Все зашумели. Молодые смеялись, старики сердились, а один, в вылинявшей бараньей папахе, даже плюнул себе под ноги, сказал:
— Эту бы Фирюзу, по доброму обычаю, в степь выгнать голой.
— Бросьте, отец, — остановил его председатель сельсовета. — Что за пережитки? Каждая женщина у нас имеет полное право свободно выбирать себе мужа. И даже разойтись с ним, если жить невмоготу.
— Право! — возмущенно возразил старик. — Шляться от мужика к мужику. Это, что ли, право им дано? — Он обращался теперь к прокурору: — Вот судите сами, уважаемый начальник, выросла эта самая Фирюза без отца-матери. Добрые люди всем миром ее на ноги подняли. Работу дали на ферме. И ничего не скажешь, трудилась хорошо. Руки у нее золотые.
— Вы про другое расскажите, отец, — посоветовал редкозубый парень и опять засмеялся.
— Дойду и до другого, — ответил старик и сердито глянул на парня. — Дожили! У молодежи — никакого почтения! Прерывает меня, будто я ровня ему!
— Покороче, пожалуйста, — попросил прокурор и прикрыл покрасневшие от усталости глаза.
— Хорошо, — согласился недовольно старик. Он снял рыжую папаху, взмахнул ею и крикнул: — Всю правду скажу, как есть! Она, эта самая Фирюза, мало что двух братьев поссорила, с Наврузом гуляла, а замуж вышла за Базарбая, так еще к следователю вашему тоже бегала. Я сам видел! Муж ее, Базарбай, в степи с отарой, а она в кузницу, к Ибрагимову огородами пробиралась.

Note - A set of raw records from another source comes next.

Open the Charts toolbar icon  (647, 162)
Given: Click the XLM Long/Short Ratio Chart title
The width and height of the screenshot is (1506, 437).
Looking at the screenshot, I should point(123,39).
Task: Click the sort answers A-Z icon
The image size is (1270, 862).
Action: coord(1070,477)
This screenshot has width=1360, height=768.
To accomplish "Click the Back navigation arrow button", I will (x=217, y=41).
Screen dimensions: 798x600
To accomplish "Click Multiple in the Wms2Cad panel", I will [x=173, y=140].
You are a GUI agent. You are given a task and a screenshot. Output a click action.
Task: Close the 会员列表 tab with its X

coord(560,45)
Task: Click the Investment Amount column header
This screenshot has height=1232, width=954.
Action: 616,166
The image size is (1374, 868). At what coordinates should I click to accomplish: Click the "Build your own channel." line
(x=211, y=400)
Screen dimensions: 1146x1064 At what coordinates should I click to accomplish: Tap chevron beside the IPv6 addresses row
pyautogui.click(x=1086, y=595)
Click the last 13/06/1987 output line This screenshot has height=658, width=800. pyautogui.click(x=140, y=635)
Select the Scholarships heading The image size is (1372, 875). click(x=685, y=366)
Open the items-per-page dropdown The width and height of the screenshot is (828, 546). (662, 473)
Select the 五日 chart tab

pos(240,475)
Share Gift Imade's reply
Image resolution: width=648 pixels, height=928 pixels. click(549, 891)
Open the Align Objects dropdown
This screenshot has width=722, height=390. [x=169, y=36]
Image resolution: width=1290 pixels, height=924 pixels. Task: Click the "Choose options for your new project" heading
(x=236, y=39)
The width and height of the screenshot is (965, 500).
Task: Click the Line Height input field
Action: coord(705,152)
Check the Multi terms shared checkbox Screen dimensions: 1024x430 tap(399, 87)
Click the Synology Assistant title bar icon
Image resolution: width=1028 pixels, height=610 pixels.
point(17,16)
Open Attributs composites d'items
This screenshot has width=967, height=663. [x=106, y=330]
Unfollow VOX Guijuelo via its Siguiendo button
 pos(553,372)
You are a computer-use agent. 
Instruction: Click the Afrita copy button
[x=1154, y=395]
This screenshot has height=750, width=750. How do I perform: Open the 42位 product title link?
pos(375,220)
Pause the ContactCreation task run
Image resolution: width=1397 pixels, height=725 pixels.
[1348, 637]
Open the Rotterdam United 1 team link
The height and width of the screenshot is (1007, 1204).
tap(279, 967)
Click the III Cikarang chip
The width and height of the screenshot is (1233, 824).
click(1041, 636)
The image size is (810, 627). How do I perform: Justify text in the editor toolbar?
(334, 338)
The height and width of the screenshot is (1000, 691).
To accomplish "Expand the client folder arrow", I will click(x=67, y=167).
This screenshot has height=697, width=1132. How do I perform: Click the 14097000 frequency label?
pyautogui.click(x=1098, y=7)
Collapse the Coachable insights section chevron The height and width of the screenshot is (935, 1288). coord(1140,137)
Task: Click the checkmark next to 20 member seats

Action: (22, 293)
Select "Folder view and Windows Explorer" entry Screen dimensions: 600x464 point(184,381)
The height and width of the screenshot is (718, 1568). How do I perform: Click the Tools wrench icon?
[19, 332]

— Следователь с нее допросы снимал, — насмешливо произнес чей-то голос.
Снова все зашумели. Председатель сельсовета покачал большой головой: дескать, нашим аульным только попадись на язык!
Лицо прокурора стало сосредоточенным.
— Они что, недавно познакомились? — спросил он.
— Давно знали друг друга, — ответил председатель. — Ибрагимов ведь тоже детдомовский. Только постарше. Вместе воспитывались в Туртукуле. Потом он на курсы ушел, а она к нам в аул вернулась. И братья эти, Навруз и Базарбай, действительно только из-за нее и поссорились. Об этом весь аул знает.
— Ладно, — заключил прокурор и добавил: — Все могут разойтись.
Он встал, повернулся к окну и долго смотрел, как медленно стекают по стеклу струйки дождя.